Blocking copyrighted material / adult content on an HTTP gateway

I created a website called https://ipfs.video to showcase the ability to stream large video files directly from IPFS using js-ipfs.

Now I would like to allow people to index webm files, so I started development on https://index.ipfs.video to create an indexing service for webm files on IPFS.

On both my ipfs.video website and my index website, I would like to block illegal/copyrighted and adult content. Some gateways are already doing that, but I was wondering if there was already a service to openly share the blocked cids? Because if not, I think I should probably start building one first :wink:

Cool project! I didn’t know you could stream files like that. I did it with IPLD and pre-chunked videos but your method is way simpler.

As for filtering, that seams very hard to do. Content addressing means changing one bit result in a new CID.

You would need some kind of AI with a CRDT that can be updated by everyone.

Create a positives sample grope (classifier model) by adding stuff from adult websites into your site, then when a new upload matches the Adult content positive video recognition don’t link the video. (If you don’t want any adult content don’t link videos used in the classifier, either.) The only bottle neck is for copyrighted content, copyright holders usually don’t publish a classifier for their content.
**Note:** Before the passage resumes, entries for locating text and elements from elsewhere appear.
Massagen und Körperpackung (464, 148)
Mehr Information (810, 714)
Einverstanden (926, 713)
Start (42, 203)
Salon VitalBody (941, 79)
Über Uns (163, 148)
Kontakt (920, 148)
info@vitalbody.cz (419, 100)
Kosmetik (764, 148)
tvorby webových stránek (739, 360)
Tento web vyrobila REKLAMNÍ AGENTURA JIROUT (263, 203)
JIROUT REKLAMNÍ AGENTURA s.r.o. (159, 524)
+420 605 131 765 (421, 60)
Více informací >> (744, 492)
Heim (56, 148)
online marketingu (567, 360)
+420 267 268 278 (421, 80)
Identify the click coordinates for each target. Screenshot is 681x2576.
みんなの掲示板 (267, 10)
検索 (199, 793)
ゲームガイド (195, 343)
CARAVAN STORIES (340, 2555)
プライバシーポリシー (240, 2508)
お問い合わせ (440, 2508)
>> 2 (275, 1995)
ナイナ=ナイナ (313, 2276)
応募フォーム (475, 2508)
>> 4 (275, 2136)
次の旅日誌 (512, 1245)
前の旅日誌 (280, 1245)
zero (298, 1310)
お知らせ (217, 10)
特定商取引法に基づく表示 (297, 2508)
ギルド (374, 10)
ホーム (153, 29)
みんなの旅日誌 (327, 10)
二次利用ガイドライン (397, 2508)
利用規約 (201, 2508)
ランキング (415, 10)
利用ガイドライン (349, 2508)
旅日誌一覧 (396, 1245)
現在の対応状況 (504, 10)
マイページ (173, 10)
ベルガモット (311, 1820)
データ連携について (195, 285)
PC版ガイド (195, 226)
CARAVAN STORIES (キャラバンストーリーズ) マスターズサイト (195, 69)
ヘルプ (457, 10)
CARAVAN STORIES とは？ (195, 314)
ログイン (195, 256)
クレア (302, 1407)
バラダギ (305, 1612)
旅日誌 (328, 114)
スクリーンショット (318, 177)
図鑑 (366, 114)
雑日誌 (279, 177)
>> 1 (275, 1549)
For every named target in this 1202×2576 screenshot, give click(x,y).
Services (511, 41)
There are some Copy Protection systems that try to add an id, usually called a “fingerprint”, to the optional text block in an mp4. This id is then used to determiner the origin of the mp4. You could block mp4s using this id system, but that wouldn’t control for DVD-rips and other valid copyrights that don’t have an id system.

Blocking CIDs isn’t going to work that well…

Any given file will have a different CID if a single bit is changed in the file. Simply passing a file through a re-encoding process… ffmpeg for audio/video or mat2 for images, pdf, and other files, will change its CID as well as the metadata and any other top level identifying marks.

In order to identify copyrighted material and/or adult materials, an algorithmic frame or image analysis is required.